**What this task involves**: Count the lines in the items below that contain the string "size", treating uppercase and lowercase as different, and give only that number.

━━━ Working data

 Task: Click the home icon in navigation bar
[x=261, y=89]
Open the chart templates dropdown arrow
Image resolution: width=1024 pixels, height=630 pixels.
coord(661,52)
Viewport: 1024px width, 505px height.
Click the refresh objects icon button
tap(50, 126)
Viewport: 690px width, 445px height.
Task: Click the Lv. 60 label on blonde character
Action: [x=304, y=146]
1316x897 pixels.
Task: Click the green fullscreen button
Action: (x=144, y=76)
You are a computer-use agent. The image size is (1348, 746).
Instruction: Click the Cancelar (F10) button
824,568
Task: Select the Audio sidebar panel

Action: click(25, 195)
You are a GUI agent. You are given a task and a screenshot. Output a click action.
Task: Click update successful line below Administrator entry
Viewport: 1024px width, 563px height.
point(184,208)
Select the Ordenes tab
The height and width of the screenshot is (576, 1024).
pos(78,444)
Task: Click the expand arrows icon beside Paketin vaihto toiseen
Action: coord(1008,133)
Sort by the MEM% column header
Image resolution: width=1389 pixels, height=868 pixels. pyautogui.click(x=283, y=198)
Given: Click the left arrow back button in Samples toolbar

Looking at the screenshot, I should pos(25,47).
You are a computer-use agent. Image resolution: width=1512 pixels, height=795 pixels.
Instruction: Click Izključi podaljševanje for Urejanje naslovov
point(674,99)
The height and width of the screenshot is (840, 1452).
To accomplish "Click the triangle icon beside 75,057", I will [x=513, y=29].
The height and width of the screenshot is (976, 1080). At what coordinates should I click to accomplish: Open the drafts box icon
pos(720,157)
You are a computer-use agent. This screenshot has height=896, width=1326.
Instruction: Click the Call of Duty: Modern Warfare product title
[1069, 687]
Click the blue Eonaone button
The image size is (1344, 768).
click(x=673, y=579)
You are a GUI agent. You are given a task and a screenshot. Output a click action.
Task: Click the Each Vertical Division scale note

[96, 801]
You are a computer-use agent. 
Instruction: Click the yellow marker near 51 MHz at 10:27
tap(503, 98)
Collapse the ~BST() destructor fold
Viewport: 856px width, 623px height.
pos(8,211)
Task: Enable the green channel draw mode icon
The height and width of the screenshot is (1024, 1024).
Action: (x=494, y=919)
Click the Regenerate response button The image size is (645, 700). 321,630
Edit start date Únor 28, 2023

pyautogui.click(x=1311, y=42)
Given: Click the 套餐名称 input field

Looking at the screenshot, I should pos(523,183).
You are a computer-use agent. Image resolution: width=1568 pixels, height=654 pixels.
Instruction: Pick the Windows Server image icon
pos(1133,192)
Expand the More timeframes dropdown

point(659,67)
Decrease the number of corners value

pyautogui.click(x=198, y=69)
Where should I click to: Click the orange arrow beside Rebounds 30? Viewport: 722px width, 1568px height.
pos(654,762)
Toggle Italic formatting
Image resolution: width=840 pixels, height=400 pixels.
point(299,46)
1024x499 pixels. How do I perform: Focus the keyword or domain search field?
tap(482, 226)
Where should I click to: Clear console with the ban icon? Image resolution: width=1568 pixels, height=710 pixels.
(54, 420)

━━━━━━

**Correct result**: 3